The Young Hong Kong Trio Facing Jail Over Protests
Three prominent Hong Kong activists are facing jail on Wednesday after pleading guilty to inciting an "illegal assembly" outside the city's main police station during last year's huge pro-democracy protests.
Joshua Wong, Agnes Chow and Ivan Lam have spent years campaigning for democracy, becoming activists when they were just teenagers.
So who are these three young Hong Kongers?
Arguably the most recognisable of Hong Kong's new generation of dissidents, 24-year-old Wong has been a constant thorn in Beijing's side over the past decade.
He became an activist in his early teens, successfully campaigning for Hong Kong to drop a pro-China "National Education" programme by rallying a crowd of 120,000 to blockade the city's parliament.
In 2014, he helped spearhead the "Umbrella Movement" protests alongside fellow student leaders, electrifying crowds with calls for civil disobedience but failing to win any concessions.
When last year's huge protests broke out, Wong was still serving a jail sentence for his involvement in that earlier round.
He rejoined the fray after his release, capturing the attention of the world in his casting as David against the Goliath of the Chinese Communist Party.
He has been hailed as one of the world's most influential figures by Time, Fortune and Foreign Policy magazines, and was the subject of the Netflix documentary "Teenager vs Superpower".
During last year's protests, Wong met politicians in Europe and the United States and called for sanctions against China.
That infuriated Beijing and a new national security law imposed by China outlaws pushing for greater autonomy for Hong Kong or sanctions.
Shortly before the law passed, Wong disbanded his political party Demosisto.
Monday's trial is just one of many cases prosecutors have brought against him in the past year.
Chow, 23, hails from the same generation of Hong Kong democracy activists who cut their teeth in politics as teenagers and are now being steadily silenced by China.
She has described growing up in an apolitical Catholic household.
But at the age of 15, she joined the youth-led movement protesting against plans to implement "moral and national education" in public schools.
Like Wong, she became a major figure of the Umbrella Movement protests and co-founded Demosisto.
By 2018, she was one of the first Demosisto politicians barred from standing for local elections because the party advocated "self-determination".
In order to run in the election, Chow gave up her British citizenship.
Since then it has become common for authorities to disqualify politicians for the views they hold -- or to bar certain people from standing in local legislative elections.
One of her most successful roles has been bringing international attention to Hong Kong's democracy movement, aided by fluency in English, Cantonese and Japanese.
She built a huge social media following in Japan in particular.

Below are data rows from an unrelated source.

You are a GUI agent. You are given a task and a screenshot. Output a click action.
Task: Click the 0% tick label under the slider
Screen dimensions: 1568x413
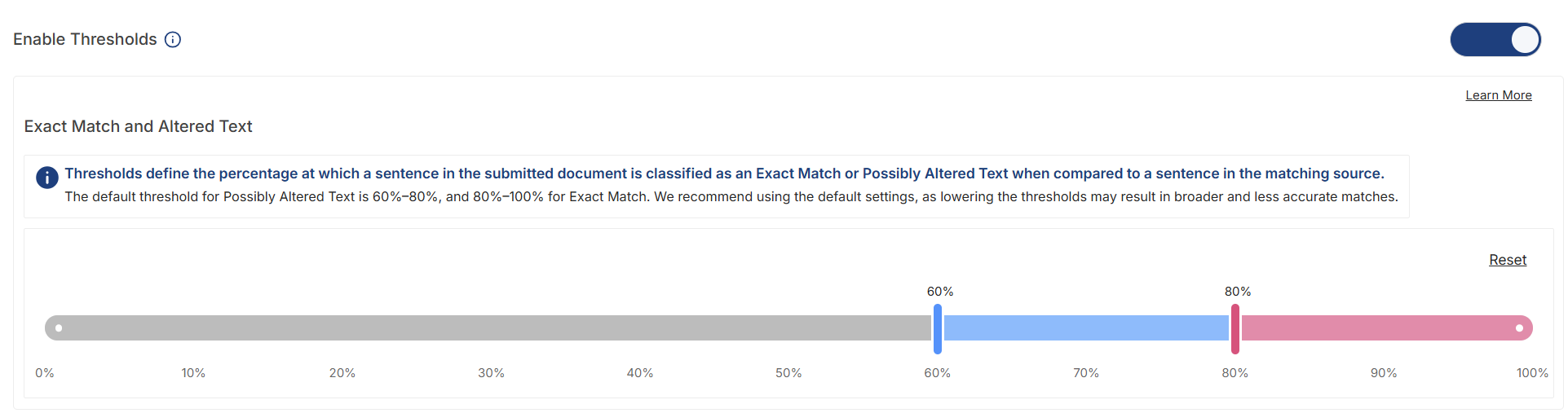[x=45, y=373]
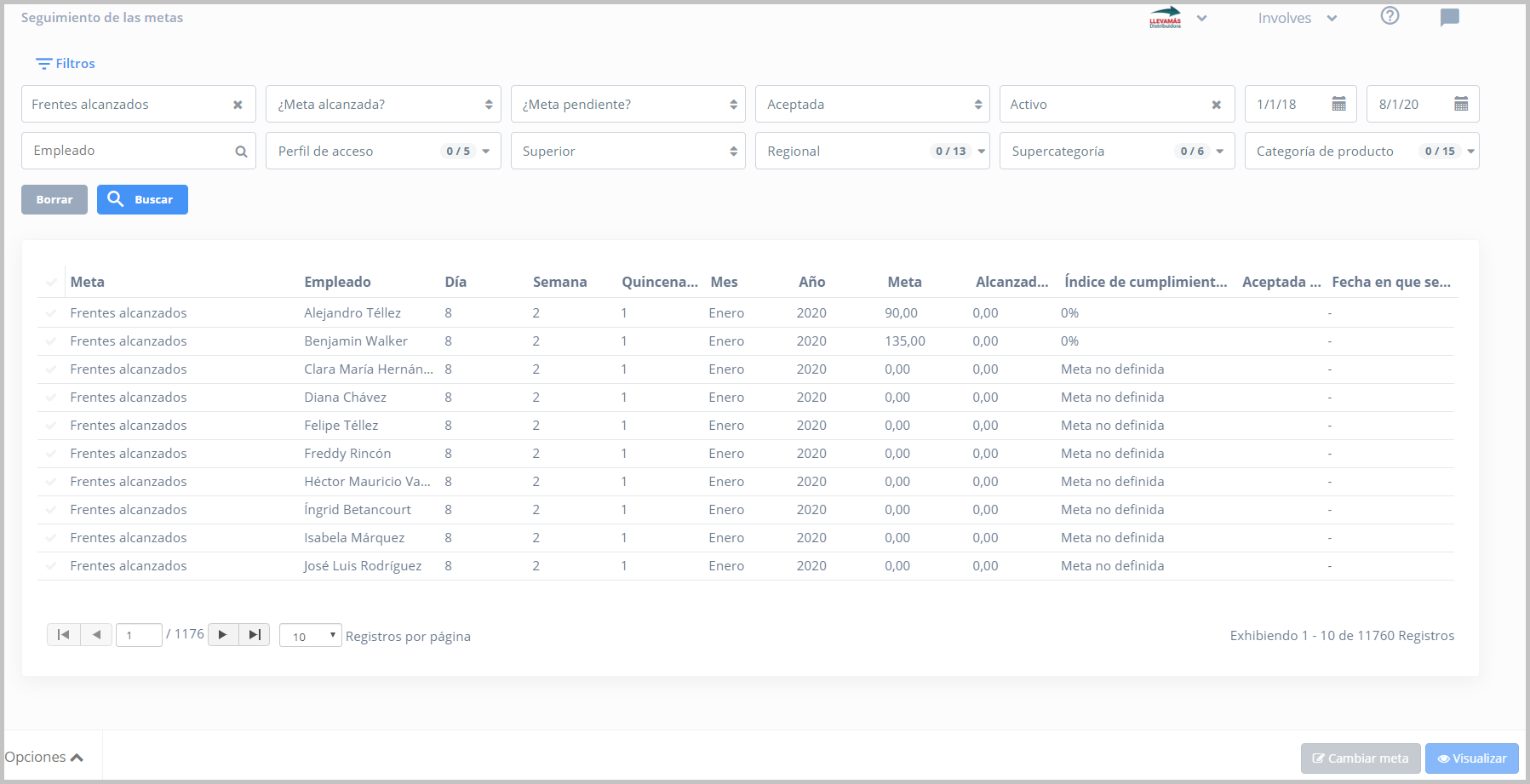1530x784 pixels.
Task: Click into the page number field
Action: click(x=139, y=635)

Her Twitter account, which primarily publishes in Japanese, has more than half a million followers.
She was one of the first opposition politicians to be arrested under Beijing's new security law -- on a charge of "colluding with foreign forces" -- and could face up to life in jail if prosecuted and convicted.
Lam, 26, is less recognisable than his two colleagues, but no stranger to the rough and tumble of opposition politics in Hong Kong.
Born to a policeman father, he attended the same secondary school as Wong and helped kick-start the campaign against patriotic education.
He has been convicted four times for pro-democracy protests or rallies against various government proposals.
He was instrumental in setting up Demosisto and later served as the party's chairman until the group was disbanded earlier this year.